##### SECCIÓN DE TEXTO #####

En La hija cubana de Mick Jagger, Patricio Ortiz construye una ficción que mezcla el rock, el periodismo y las utopías con el arte del ilusionismo narrativo: hacer creer lo imposible.
Patricio Ortiz habla con calma. En sus frases hay humor y lucidez, la serenidad del que ha vivido entre redacciones, notas y novelas. Afuera, la mañana parece desvanecerse en un eco de guitarras: los Rolling Stones suenan lejanos, pero todavía vivos, como un rumor que se niega a desaparecer.
Le pregunto cómo nació La hija cubana de Mick Jagger, y él responde sin rodeos que
no fue planeada. “Yo en realidad quería contar otra historia, dice, la de los Talibanes del Ritmo, un grupo de cumbia metalera de Iztapalapa. Pero me di cuenta de que si quería llevarlos a Cuba necesitaba a alguien que los entrevistara. Ahí apareció Guido Wagner, un periodista alemán, que en principio era solo un vehículo para contar la historia. Luego los personajes crecieron, y sin darme cuenta, esa se volvió la historia principal”.
Todo comenzó con un documental que vio en Los Ángeles, Havana Moon, sobre el concierto de los Rolling Stones en Cuba en 2016. En esa película, dice, descubrió a un Mick Jagger distinto: un hombre que hablaba español, que se interesaba por la gente, la comida, la cultura. “Nada de rockstar mamón”, bromea. Esa fue la vibra que quiso poner en su libro: la de un músico humano, curioso, nocturno.
Ortiz lo cuenta como quien narra un accidente feliz. La novela se fue escribiendo sola, comenta, guiada por las coincidencias que suelen aparecer cuando uno se deja llevar por la historia.

#####

* **CONJUNTO DE TAREAS**:
(1) Transcribe del texto sobre La hija cubana de Mick Jagger el pasaje que va de "Ortiz lo cuenta" a "por la historia.".
(2) Según el texto sobre La hija cubana de Mick Jagger, ¿qué documental vio Patricio Ortiz en Los Ángeles?
(3) De acuerdo con el texto sobre La hija cubana de Mick Jagger, explica por qué apareció el personaje de Guido Wagner en la novela.

##### LÍNEAS DE DATOS #####

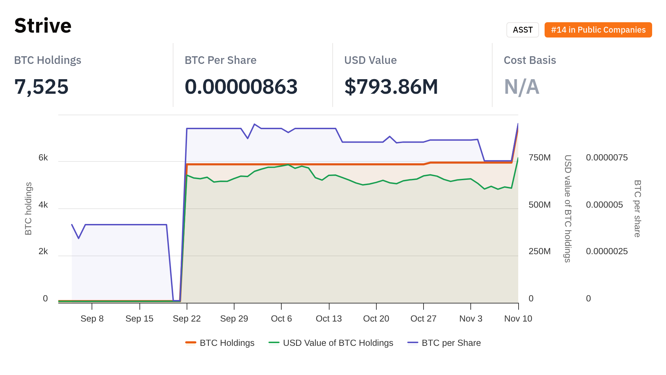666x375 pixels.
Task: Toggle BTC Holdings legend series
Action: coord(227,343)
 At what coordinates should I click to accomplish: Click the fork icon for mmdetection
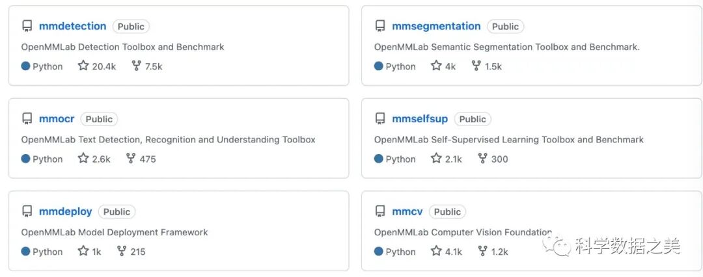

#####

* **RESPUESTAS POR TAREA**:
(1)
Ortiz lo cuenta como quien narra un accidente feliz. La novela se fue escribiendo sola, comenta, guiada por las coincidencias que suelen aparecer cuando uno se deja llevar por la historia.

(2) Havana Moon, sobre el concierto de los Rolling Stones en Cuba en 2016.

(3) Ortiz quería llevar a Cuba a los Talibanes del Ritmo y necesitaba a alguien que los entrevistara. Por eso surgió Guido Wagner, un periodista alemán que en principio era solo un vehículo para contar esa historia.